# Estimating observables with classical shadows in the Pauli basis¶

Author: Korbinian Kottmann — Posted: 07 October 2022. Last updated: 11 October 2022.

We briefly introduce the classical shadow formalism in the Pauli basis and showcase PennyLane’s new implementation of it. Classical shadows are sometimes believed to provide advantages in quantum resources to simultaneously estimate multiple observables. We demystify this misconception and perform fair comparisons between classical shadow measurements and simultaneously measuring qubit-wise-commuting observable groups.

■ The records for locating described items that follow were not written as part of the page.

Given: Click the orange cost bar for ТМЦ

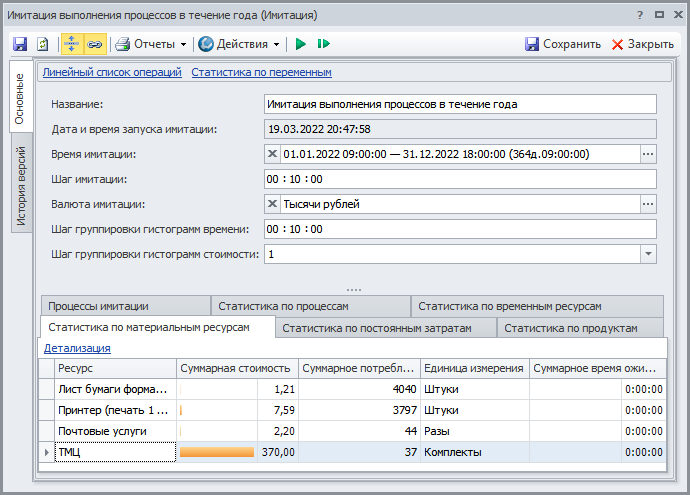Looking at the screenshot, I should click(x=217, y=453).
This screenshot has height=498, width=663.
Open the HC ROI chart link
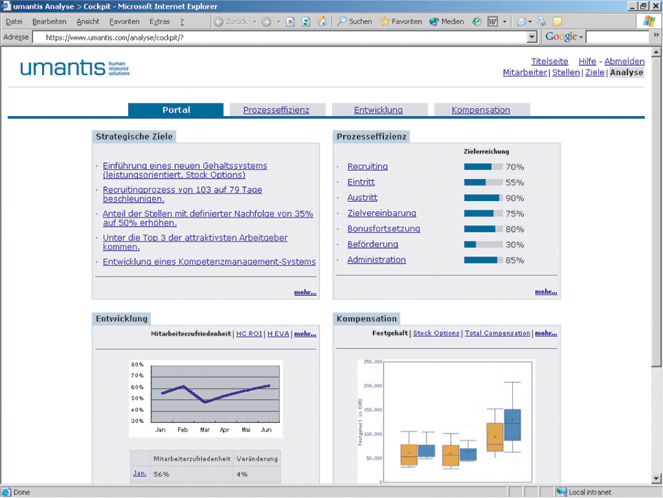click(249, 333)
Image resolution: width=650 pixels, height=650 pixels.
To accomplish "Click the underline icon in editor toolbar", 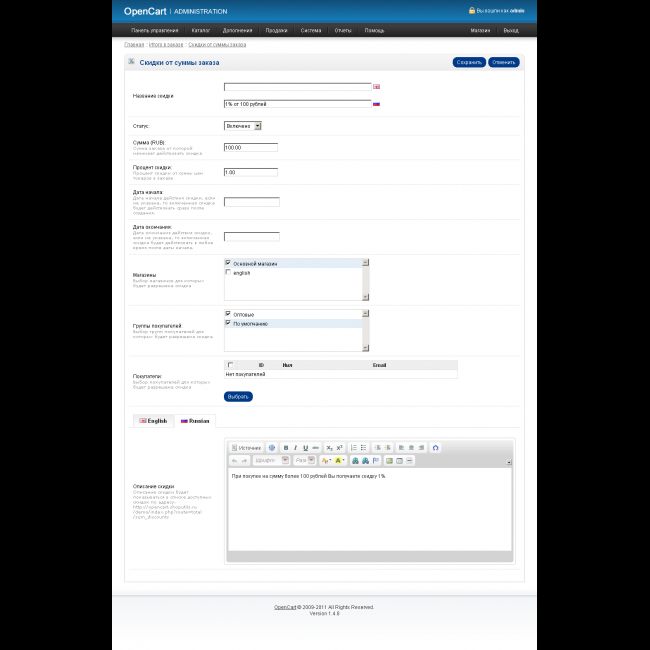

A classical shadow is a classical description of a quantum state that is capable of reproducing expectation values of local Pauli observables, see 1. We briefly go through their theory here, and note the two additional demos in Classical shadows and Machine learning for quantum many-body problems.

We are here focussing on the case where measurements are performed in the Pauli basis. The idea of classical shadows is to measure each qubit in a random Pauli basis. While doing so, one keeps track of the performed measurement (its recipes) in form of integers [0, 1, 2] corresponding to the measurement bases [X, Y, Z], respectively. At the same time, the measurement outcome (its bits) are recorded, where [0, 1] corresponds to the eigenvalues [1, -1], respectively.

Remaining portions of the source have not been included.